食道癌における高齢者を何歳以上にすべきかは未だ定説はない.
そこで,1987年から1993年迄の7年間に於ける食道癌切除242例中,C1以上の184例を対象にA群:50歳未満,B群:50歳代,C群:60歳代,D群:70歳代,E群:80歳以上の5群の年齢構成別にover allの累積生存率をKaplan-Meier法で求めてみた.5年生存率は,A群40%,B群37.9%,C群39.2%,に対し,D群は20.5%,と急に成績が悪くなっている.E群は5年経過例はないが,1年生存率60%,2年生存率30%でありD群のそれより良い成績である.
70歳代に問題ありと考え,手術術式を当科の標準術式である右開胸食道切除・胃再建二領域郭清の145例に限って術前状態,進行度,術後状態を年齢構成別に比較した.
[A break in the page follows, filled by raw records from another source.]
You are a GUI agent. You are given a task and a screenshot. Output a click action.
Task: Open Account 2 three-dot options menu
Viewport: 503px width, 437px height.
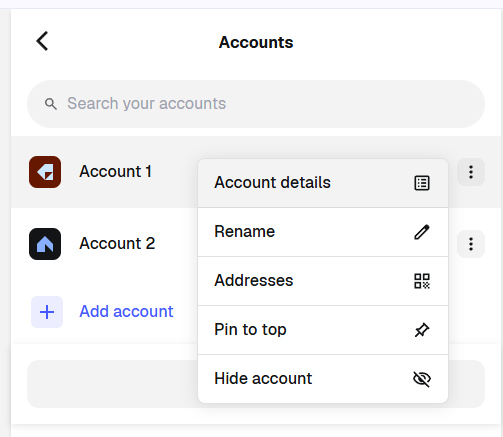pyautogui.click(x=471, y=244)
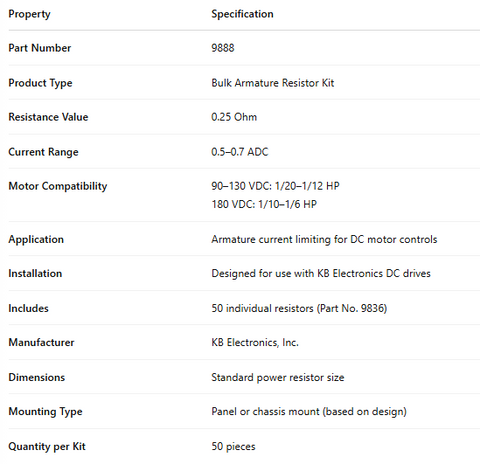Click the Property column header
Viewport: 480px width, 464px height.
(29, 14)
呼吸機能正常はC群62%に比しD群48%,心電図異常はC群21%に比しD群43%と70歳代で有意に悪化(p<0.01)している.進行度は群問に差はない.
術後合併症は70歳代はそれ以下に比し,肺炎,心電図異常が多く(p<0.01),せん妄頻〔度も高い(p<0.05).縫合不全は13~16%と年代間に差を認めない.
死因は癌死がA群54%に比しD群は29%と低く,他病死,在院死が増化した.
80歳代は70歳代よりむしろ術後合併症が少なかったが,対象例が肉体的な超エリートのためと考えられる.
従って,食道癌における高齢者は70歳以上と考え,上縦隔郭清も控えたほうが安全と思われる.